▼
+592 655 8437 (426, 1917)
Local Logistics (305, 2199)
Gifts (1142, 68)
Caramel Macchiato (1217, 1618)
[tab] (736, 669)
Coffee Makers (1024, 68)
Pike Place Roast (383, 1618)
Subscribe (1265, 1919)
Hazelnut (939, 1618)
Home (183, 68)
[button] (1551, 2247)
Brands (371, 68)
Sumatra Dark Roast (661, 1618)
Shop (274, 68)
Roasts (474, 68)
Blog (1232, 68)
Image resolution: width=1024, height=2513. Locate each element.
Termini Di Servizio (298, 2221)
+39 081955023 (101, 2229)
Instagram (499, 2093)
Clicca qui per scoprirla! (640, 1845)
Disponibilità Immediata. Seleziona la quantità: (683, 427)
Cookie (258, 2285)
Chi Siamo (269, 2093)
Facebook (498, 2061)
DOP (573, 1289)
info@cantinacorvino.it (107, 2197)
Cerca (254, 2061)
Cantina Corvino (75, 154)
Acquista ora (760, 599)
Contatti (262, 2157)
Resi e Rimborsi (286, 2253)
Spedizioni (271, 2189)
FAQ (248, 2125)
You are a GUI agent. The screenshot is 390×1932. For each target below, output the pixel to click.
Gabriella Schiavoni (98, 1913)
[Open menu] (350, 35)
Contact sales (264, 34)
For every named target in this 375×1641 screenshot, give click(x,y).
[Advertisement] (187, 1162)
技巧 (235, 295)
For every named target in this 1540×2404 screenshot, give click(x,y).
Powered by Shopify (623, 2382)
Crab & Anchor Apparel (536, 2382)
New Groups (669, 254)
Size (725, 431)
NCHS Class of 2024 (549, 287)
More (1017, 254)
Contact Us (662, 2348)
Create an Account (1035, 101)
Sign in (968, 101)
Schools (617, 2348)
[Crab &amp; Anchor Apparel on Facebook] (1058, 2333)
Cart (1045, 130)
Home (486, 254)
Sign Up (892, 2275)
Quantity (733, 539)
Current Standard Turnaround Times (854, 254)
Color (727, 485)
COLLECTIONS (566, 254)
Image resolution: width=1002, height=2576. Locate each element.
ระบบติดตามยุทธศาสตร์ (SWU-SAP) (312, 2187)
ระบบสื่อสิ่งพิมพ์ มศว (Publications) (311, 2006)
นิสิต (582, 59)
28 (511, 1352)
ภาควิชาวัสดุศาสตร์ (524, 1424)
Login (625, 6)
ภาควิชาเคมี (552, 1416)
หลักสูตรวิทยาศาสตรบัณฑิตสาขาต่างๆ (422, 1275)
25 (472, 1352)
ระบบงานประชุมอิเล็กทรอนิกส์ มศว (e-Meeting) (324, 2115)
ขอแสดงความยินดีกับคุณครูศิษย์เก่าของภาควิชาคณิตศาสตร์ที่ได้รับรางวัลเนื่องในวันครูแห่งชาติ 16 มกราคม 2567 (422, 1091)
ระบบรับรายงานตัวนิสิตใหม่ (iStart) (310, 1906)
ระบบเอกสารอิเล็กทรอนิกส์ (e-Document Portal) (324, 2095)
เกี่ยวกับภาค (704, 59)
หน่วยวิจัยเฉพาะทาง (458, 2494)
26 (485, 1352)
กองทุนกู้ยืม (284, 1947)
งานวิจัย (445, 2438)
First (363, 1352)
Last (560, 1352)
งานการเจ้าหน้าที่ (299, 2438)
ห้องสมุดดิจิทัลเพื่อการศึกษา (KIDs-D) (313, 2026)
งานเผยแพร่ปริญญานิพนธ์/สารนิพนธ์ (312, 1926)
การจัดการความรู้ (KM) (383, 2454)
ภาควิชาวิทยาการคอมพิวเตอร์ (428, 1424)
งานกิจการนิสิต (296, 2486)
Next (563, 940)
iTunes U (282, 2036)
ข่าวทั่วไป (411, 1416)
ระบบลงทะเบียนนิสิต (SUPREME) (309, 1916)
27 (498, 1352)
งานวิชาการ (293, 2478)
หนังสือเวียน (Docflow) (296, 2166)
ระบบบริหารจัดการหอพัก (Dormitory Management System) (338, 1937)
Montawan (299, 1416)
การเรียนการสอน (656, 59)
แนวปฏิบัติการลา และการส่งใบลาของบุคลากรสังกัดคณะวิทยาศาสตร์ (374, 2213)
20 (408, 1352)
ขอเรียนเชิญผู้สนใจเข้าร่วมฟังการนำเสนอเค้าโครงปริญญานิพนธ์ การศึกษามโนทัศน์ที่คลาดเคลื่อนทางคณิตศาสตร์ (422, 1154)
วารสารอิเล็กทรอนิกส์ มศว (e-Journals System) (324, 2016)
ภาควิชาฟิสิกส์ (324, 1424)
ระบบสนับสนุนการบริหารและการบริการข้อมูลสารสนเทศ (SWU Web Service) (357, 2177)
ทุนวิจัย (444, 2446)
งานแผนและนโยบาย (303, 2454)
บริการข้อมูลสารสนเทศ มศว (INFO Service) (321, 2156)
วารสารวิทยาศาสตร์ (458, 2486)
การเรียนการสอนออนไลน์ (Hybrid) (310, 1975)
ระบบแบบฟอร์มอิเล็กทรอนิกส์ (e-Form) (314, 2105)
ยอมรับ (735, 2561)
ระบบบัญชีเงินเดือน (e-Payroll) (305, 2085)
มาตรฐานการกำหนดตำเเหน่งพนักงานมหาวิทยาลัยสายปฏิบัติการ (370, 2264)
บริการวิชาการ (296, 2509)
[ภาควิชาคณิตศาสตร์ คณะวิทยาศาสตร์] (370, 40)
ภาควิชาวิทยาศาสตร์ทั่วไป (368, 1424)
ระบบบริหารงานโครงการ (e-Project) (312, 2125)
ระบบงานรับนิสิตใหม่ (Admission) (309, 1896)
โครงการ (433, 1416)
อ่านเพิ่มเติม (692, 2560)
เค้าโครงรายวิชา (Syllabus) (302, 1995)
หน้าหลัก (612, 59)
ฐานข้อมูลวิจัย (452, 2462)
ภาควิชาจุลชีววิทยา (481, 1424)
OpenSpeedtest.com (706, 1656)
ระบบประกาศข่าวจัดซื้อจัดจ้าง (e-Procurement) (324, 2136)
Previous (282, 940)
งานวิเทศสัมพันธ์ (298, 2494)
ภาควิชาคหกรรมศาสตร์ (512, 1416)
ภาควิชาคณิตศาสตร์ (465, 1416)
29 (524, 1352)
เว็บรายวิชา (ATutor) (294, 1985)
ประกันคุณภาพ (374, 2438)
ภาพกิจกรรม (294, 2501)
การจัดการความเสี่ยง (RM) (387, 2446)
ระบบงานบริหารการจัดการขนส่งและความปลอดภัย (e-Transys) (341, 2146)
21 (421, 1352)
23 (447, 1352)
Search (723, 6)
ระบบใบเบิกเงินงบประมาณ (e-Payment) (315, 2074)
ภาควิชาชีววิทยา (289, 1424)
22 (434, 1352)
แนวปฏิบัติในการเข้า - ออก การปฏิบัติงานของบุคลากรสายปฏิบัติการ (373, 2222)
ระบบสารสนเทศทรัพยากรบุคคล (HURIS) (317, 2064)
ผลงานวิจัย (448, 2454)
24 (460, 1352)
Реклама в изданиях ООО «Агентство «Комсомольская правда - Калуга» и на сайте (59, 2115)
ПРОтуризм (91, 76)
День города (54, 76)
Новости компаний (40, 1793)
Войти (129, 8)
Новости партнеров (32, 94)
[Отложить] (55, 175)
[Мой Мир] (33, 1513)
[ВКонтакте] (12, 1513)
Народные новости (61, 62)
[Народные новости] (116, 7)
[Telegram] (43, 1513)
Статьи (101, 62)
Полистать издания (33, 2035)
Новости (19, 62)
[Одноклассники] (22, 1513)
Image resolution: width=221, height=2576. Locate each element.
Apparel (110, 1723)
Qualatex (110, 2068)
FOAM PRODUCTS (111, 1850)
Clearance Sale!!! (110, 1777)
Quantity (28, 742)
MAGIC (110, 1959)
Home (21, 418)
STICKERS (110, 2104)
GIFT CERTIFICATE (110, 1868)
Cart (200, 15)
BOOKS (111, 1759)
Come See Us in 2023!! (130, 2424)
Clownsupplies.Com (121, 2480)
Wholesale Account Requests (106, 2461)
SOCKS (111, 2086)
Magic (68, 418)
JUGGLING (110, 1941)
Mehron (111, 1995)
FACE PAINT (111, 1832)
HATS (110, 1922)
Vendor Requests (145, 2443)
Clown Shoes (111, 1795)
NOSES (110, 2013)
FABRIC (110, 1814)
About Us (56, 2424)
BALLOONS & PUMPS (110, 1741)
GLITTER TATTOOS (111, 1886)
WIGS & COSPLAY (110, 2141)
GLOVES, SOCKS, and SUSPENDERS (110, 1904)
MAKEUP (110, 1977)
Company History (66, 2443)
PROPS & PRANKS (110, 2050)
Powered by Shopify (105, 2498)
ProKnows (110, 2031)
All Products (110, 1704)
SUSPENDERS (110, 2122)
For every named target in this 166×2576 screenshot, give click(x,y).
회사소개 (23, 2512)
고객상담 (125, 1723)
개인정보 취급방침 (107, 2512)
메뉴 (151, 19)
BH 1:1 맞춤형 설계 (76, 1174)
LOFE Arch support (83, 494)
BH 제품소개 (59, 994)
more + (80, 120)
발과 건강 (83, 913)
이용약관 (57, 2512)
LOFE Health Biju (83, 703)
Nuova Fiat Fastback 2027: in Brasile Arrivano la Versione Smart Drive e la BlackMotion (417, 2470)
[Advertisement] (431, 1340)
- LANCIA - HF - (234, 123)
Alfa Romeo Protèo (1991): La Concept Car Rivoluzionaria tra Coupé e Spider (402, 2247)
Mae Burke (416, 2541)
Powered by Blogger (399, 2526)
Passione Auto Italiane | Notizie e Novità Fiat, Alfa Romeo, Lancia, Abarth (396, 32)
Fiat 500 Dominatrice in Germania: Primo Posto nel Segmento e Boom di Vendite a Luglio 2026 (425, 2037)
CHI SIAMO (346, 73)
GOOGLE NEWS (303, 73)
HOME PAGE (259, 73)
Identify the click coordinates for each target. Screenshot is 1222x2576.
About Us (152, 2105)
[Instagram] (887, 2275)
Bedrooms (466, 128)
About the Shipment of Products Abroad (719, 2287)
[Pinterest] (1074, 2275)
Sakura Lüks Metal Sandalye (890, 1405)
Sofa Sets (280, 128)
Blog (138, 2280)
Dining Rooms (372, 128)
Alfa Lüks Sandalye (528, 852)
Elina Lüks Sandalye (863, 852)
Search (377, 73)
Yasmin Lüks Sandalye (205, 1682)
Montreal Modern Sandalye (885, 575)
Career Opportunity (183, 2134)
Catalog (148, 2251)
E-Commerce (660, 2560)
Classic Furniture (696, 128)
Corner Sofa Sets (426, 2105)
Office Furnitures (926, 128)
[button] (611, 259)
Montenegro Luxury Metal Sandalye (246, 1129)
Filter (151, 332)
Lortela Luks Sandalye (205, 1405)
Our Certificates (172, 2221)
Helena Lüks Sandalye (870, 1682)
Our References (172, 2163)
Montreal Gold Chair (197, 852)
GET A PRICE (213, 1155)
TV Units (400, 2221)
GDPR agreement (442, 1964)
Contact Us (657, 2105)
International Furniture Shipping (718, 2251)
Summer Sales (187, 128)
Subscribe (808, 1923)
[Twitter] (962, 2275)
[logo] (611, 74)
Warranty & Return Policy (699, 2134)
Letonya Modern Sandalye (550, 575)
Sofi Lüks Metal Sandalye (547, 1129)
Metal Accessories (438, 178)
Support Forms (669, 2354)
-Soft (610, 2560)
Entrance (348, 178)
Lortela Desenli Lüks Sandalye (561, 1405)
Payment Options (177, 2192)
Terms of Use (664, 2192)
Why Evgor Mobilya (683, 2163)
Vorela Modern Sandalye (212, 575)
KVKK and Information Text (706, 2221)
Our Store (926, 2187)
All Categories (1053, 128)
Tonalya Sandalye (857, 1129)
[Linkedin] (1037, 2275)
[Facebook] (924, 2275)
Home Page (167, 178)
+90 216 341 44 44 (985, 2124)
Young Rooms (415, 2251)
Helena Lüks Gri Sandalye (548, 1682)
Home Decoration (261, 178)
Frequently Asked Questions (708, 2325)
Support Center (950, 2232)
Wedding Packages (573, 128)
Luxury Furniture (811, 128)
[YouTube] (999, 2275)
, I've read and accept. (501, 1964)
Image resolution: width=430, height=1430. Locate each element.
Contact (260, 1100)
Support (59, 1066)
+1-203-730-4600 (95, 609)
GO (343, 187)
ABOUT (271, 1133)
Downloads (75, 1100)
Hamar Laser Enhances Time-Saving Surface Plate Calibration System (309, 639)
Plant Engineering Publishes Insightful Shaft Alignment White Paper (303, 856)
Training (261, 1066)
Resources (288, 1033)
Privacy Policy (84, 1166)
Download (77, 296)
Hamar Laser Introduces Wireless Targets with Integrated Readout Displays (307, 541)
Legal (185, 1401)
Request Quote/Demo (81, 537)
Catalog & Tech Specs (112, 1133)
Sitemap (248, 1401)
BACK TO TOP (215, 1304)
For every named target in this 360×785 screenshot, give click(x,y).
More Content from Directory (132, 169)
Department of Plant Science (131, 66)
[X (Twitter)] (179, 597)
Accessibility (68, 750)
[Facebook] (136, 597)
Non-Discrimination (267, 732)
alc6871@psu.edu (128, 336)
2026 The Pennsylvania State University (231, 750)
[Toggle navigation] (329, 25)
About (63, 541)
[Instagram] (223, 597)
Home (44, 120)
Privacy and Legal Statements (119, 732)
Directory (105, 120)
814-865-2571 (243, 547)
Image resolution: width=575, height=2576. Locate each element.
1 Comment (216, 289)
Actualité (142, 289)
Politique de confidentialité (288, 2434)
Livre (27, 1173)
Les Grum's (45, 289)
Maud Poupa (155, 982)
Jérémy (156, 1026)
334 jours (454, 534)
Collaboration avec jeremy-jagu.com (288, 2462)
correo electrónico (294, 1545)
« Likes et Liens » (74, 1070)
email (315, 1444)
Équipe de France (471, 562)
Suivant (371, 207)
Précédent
▲
What is being asked — Return, word for word, each line from the one that contains "Support Center (950, 2232)" through the end of the listing above.

Solved problem —
Support Center (950, 2232)
Wedding Packages (573, 128)
Luxury Furniture (811, 128)
[YouTube] (999, 2275)
, I've read and accept. (501, 1964)
Image resolution: width=430, height=1430. Locate each element.
Contact (260, 1100)
Support (59, 1066)
+1-203-730-4600 (95, 609)
GO (343, 187)
ABOUT (271, 1133)
Downloads (75, 1100)
Hamar Laser Enhances Time-Saving Surface Plate Calibration System (309, 639)
Plant Engineering Publishes Insightful Shaft Alignment White Paper (303, 856)
Training (261, 1066)
Resources (288, 1033)
Privacy Policy (84, 1166)
Download (77, 296)
Hamar Laser Introduces Wireless Targets with Integrated Readout Displays (307, 541)
Legal (185, 1401)
Request Quote/Demo (81, 537)
Catalog & Tech Specs (112, 1133)
Sitemap (248, 1401)
BACK TO TOP (215, 1304)
For every named target in this 360×785 screenshot, give click(x,y).
More Content from Directory (132, 169)
Department of Plant Science (131, 66)
[X (Twitter)] (179, 597)
Accessibility (68, 750)
[Facebook] (136, 597)
Non-Discrimination (267, 732)
alc6871@psu.edu (128, 336)
2026 The Pennsylvania State University (231, 750)
[Toggle navigation] (329, 25)
About (63, 541)
[Instagram] (223, 597)
Home (44, 120)
Privacy and Legal Statements (119, 732)
Directory (105, 120)
814-865-2571 (243, 547)
Image resolution: width=575, height=2576. Locate each element.
1 Comment (216, 289)
Actualité (142, 289)
Politique de confidentialité (288, 2434)
Livre (27, 1173)
Les Grum's (45, 289)
Maud Poupa (155, 982)
Jérémy (156, 1026)
334 jours (454, 534)
Collaboration avec jeremy-jagu.com (288, 2462)
correo electrónico (294, 1545)
« Likes et Liens » (74, 1070)
email (315, 1444)
Équipe de France (471, 562)
Suivant (371, 207)
Précédent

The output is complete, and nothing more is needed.